Two weekends ago my lovely wife Sarah participated in, along with her mother, aunt, and cousin, a three-day, 60-mile walk to generate a fairly large chunk of money for the fight against breast cancer. It was pretty danged awesome, and it also happened to take place in and around Dallas, where I had never been. I was kinda stoked. I was finally able to visit the scene of what has seemed to me for a very long time to be the shadiest of all shady shit gone down. There in Dealey Plaza, manning a table of pamphlets, books, photo albums, and DVDs, was Robert Groden, the man who had written the book that first intrigued me and got me into reading about all the gnarly crap surrounding that moment. We chatted for a bit and I bought a DVD of his and he signed a glossy little photo-album book he throws in. In the DVD extras you can watch Groden introduce the first public airing of the Zapruder film on the show Good Night America.

All this to tell you that Geraldo Rivera, March 6 of 1975, was a total badass.



For starters, check out that dude's hair. It reminds me a lot of my buddy Ted Kamp's. Ted's is certainly more luxuriant and full than Geraldo's, but Gerry's is pretty dope. He's also got a pretty sweet stash and a bitchin' suit, and he's very poised. I like poise. Ted Kamp's pretty poised. But I digress. The above photo isn't from the particular episode of Rivera's Good Night America I'm referring to, but it's around the same era and gives you an idea of the badassness Mr. Rivera was exuding at the time. Maybe without the same amount of poise as on March 6 of 1975, but hey.
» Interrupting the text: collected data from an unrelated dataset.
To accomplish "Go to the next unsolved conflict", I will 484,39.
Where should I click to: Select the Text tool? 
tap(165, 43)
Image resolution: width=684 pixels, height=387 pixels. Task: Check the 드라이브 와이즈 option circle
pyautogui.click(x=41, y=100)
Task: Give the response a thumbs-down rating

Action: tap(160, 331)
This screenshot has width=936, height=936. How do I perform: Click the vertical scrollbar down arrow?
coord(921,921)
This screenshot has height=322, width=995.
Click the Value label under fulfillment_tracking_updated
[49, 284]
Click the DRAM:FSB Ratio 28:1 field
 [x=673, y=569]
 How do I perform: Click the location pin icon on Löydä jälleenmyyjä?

Now let me be clear: I say "March 6 of 1975" specifically because I don't want to get into Geraldo's politics, or motivation, or controversies. And even though I have always been pretty pumped on things like his ability to take a chair to the face and still tell a skinhead to sit down and shut up, I'm not presently prepared to endorse the man as a great figure of journalism. But if you watch the clip of his show on which he airs the Zapruder film for the first time, you see a young journalist who seems very sensitive to his audience, guests, and the subject matter, and who has no qualms about saying things like "That's the most disturbing thing I've ever seen," and using hip words like "heavy" to describe what's going to be shown. He just looks like someone who would have been extremely cool to rap with at the time. Besides, he hung out with this guy:



Wait, let's try that again without the creepy barnacle lady attached to John's back:



Much better! That reminds me... Am I the only one who thinks Double Fantasy would have been infinitely better had it been Single Fantasy instead? If you don't know what I'm talking about, go buy the album and get back to me after a good listen to the songs by both sides of that terribly unbalanced union of "talent."

But again, I digress.

I remember quite clearly sitting in front of the TV with my entire family for hours waiting for Geraldo to bust into Al Capone's vault. The entirety of my life since that night has been colored on some level by Geraldo's colossal failure. We all grew up believing in the monolithic and enduring buffoonery of a man whom we all thought "got his" in the end when the wall came down to reveal nothing more than an old stop sign and a couple of gin bottles.

But having watched the end of that show again, I've got to give it to him: he owns up and takes it like a man worthy of that warehouse-broom of a mustache. Geraldo, twenty-three years later, has proved to be pretty danged okay in my book. And as the world's most famous Puerto Rican Jew, I think we would all do well to acknowledge him as the inspiration for this guy:


"Hey, Charles Manson, I got a note!" Okay, so maybe I made that inspiration thing up, but you never know.

Man, who remembers Dynamite magazine? I used to order that through the Scholastic book club! Sweet! Thanks, Geraldo, for helping me relive my past. Capone and I are both feeling pretty warm and fuzzy right about now.